Posted by
BLOGASSAULT on Saturday, March 21, 2009 9:43:25 AM
Unfortunately, these actions do not "keep what we got" but rather pour fuel on the fire, as we citizens of the region are each losing $20,000 a year in local environmental value due to increasing global warming. Sitting on our hands guarantees that "we lose what we got," including our tourist industry, national parks, drinking water, hydropower, forests, beaches, salmon, ski industry and world-leading outdoor recreation industry.
What would it cost us citizens of Washington to start cap-and-trade now with a 1 percent reduction in CO2 emissions? Fifty cents each.
The Washington state legislature
scrapped a plan to impose and cap and trade program due to the downturn in the economy.
Both the state House and Senate have balked at adopting the so-called "cap-and-trade" system that would have forced industries to cut greenhouse-gas emissions to fall below a cap or buy extra permits in something resembling a stock market.
While a climate-change bill passed in the Senate and is headed for the House, it bears little resemblance to the comprehensive legislation Gregoire unveiled at a January news conference.
When it comes to climate change, "absent the governor pulling a rabbit out of the hat, cap-and-trade is dead as a doornail," Traisman said.

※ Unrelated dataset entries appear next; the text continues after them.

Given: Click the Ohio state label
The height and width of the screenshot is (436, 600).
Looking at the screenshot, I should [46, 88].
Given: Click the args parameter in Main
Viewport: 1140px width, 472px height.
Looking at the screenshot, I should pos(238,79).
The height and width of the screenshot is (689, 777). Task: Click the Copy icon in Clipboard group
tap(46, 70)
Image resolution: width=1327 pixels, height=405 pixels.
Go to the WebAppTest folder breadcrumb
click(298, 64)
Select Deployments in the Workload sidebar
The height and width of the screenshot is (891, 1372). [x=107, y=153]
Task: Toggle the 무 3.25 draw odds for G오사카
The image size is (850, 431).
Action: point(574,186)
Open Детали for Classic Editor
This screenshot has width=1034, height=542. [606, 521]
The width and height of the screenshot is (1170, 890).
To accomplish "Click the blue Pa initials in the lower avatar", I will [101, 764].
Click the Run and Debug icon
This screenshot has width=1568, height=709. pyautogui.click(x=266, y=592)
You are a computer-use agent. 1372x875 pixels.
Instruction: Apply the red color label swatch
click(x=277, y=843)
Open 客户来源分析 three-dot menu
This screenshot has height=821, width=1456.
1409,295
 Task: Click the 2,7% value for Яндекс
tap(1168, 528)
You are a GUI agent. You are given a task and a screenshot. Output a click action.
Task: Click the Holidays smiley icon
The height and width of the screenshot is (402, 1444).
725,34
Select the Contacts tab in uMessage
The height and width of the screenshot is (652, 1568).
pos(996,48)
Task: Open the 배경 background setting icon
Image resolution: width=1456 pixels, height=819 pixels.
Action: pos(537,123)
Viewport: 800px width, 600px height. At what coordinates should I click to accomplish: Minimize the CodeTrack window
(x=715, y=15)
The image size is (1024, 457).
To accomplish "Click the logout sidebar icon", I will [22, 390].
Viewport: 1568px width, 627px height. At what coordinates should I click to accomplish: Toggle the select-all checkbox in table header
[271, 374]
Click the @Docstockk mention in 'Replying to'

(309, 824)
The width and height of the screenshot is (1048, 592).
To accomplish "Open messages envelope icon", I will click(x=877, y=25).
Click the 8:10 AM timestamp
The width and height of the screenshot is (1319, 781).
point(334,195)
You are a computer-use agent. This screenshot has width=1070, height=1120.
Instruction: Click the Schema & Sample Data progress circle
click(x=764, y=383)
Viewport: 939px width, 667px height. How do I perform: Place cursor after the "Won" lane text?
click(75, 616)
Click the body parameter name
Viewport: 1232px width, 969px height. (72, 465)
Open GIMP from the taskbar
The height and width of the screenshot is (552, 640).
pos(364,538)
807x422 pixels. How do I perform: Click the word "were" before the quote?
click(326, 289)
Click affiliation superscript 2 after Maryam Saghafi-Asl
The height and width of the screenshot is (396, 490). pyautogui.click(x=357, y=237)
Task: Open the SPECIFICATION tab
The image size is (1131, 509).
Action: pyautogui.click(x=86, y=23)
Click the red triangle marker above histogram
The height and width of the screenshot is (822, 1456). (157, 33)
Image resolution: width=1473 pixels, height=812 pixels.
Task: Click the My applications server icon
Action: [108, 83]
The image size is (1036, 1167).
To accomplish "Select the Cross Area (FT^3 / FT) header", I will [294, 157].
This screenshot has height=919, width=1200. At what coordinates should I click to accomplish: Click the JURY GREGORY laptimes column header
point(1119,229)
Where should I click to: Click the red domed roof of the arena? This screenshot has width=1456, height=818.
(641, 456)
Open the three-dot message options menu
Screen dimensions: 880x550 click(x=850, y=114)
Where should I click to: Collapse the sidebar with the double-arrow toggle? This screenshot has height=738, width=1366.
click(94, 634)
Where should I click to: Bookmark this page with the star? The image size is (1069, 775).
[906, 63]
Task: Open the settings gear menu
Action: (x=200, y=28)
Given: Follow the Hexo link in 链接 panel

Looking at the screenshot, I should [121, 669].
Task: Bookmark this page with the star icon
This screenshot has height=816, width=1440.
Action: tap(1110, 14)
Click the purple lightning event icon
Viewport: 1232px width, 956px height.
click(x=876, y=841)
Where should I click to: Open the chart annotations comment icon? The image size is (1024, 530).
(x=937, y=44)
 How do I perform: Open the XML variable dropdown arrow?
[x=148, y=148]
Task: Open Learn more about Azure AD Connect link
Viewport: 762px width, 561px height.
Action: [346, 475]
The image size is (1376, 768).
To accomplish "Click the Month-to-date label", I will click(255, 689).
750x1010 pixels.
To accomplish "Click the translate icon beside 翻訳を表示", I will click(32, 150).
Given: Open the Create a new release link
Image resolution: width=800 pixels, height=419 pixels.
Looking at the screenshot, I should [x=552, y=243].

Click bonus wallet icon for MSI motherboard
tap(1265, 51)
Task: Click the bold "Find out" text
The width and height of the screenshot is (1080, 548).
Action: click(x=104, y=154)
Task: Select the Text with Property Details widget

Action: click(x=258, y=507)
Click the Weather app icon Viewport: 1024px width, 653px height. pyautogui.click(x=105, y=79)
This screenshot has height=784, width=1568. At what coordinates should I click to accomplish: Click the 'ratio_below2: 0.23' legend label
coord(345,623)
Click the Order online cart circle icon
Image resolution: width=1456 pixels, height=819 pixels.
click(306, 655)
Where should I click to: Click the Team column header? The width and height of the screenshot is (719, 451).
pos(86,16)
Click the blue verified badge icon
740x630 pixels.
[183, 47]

It's probably a good thing. Even with all the problems his administration has had thus far, it has not stopped his aggresive governmental agenda which includes
a nation wide cap and trade system.
If we have learned anything so far from the Obama team it's the fact that Chicago style politics weilded in the White House are no different then those in Chicago. Power and money are the goals, and poiticians along with their peeps are the winnners. So who wins the power and money in the cap and trade business? We will probably soon find out. One thing for sure, it won't be the consumer.